HOUSTON (Reuters) - The U.S. and Mexican governments are probing a scheme to steal millions of dollars worth of crude oil and refined products from Mexico’s state-owned oil company and sell it to U.S. refiners, a U.S. official said on Monday.
“There is a cooperative effort by the United States and Mexican governments to investigate the theft of petroleum products from Mexico,” said Nancy Herrera, spokeswoman for the U.S. Attorney’s office in Houston.
The Immigration and Customs Enforcement agency, or ICE, will hold a news conference in San Antonio on Tuesday to announce that the United States will return $2.4 million in funds generated from oil smuggling to the Mexican government, the agency said.
The announcement comes on the heels of U.S. President Barack Obama’s meetings over the weekend with Mexican President Felipe Calderon and Canadian Prime Minister Stephen Harper in Guadalajara, Mexico.
At least one U.S. energy industry executive has pleaded guilty in a scheme to steal about $2 million worth of petroleum products from Mexico’s state oil monopoly Pemex and sell it to U.S. refiners.
Donald Schroeder, president of Houston-based Trammo Petroleum, pleaded guilty in May to smuggling stolen petroleum products — including crude oil condensate — from Pemex, according to court documents. Schroeder is scheduled to be sentenced in December.
Trammo Petroleum purchased the stolen petroleum products, which were shipped into the United States on barges and trucks, and then sold them to unspecified unnamed companies, according to documents filed by the U.S. government in May 2009.
“He has admitted he and others were involved in shipping a barge of condensate worth $2 million from Brownsville (Texas) to a company near Houston,” Herrera said.
Fuel theft is rampant in Mexico and costs state oil monopoly Pemex more than $2 billion a year.

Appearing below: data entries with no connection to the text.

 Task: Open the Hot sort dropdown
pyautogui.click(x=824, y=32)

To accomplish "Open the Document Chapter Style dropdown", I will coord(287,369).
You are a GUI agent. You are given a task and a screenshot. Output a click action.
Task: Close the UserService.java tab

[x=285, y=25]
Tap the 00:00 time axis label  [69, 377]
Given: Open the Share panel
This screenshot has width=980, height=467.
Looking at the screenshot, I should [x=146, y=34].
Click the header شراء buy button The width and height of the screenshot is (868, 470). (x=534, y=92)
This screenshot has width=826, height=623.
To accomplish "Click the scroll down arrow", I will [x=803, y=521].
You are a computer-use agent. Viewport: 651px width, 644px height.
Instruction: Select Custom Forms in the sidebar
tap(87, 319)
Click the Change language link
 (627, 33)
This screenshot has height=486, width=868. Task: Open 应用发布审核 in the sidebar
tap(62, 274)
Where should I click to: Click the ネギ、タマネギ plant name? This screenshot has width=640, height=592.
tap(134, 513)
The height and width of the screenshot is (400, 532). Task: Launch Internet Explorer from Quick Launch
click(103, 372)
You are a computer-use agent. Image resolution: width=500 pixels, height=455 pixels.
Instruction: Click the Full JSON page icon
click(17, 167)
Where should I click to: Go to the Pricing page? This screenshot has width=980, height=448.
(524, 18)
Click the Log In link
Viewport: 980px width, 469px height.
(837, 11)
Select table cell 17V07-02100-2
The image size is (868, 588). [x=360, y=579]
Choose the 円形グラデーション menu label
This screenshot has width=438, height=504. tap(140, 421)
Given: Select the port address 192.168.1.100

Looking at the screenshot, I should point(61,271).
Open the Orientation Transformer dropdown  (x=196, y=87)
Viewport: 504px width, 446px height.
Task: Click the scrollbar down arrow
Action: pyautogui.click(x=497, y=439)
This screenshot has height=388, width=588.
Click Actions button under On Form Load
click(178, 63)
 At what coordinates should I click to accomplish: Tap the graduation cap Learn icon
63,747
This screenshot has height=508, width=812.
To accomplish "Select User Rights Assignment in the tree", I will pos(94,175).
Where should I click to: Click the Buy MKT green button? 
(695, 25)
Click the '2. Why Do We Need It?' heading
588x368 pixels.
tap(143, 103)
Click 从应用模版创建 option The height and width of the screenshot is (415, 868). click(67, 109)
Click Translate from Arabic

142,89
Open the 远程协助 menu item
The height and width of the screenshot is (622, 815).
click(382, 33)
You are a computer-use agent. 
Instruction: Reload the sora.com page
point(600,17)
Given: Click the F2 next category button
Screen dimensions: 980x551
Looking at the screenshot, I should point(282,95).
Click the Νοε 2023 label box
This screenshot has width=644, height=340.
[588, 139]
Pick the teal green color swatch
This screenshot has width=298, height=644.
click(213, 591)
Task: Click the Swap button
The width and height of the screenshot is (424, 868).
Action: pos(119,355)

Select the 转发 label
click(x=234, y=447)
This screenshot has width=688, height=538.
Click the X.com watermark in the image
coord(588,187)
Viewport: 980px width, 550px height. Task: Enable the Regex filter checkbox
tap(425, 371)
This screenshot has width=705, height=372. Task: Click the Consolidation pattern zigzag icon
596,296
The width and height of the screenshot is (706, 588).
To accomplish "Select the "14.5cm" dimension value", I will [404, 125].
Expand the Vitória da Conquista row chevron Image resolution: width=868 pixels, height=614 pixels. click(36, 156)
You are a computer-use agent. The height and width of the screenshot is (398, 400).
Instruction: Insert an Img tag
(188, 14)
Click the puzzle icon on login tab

Federal police last month raided the Pemex headquarters as part of an investigation into the thefts.
President Felipe Calderon last week accused the country’s powerful drug gangs of being involved in the fuel thefts.
Mexican fuel thieves take advantage of Pemex’s aging pipeline network to tap into pipes and siphon off fuel. The company located 396 illegal connections to its fuel pipelines in 2008, Pemex said.
Pemex officials admit they have no clear idea how much fuel is stolen every year.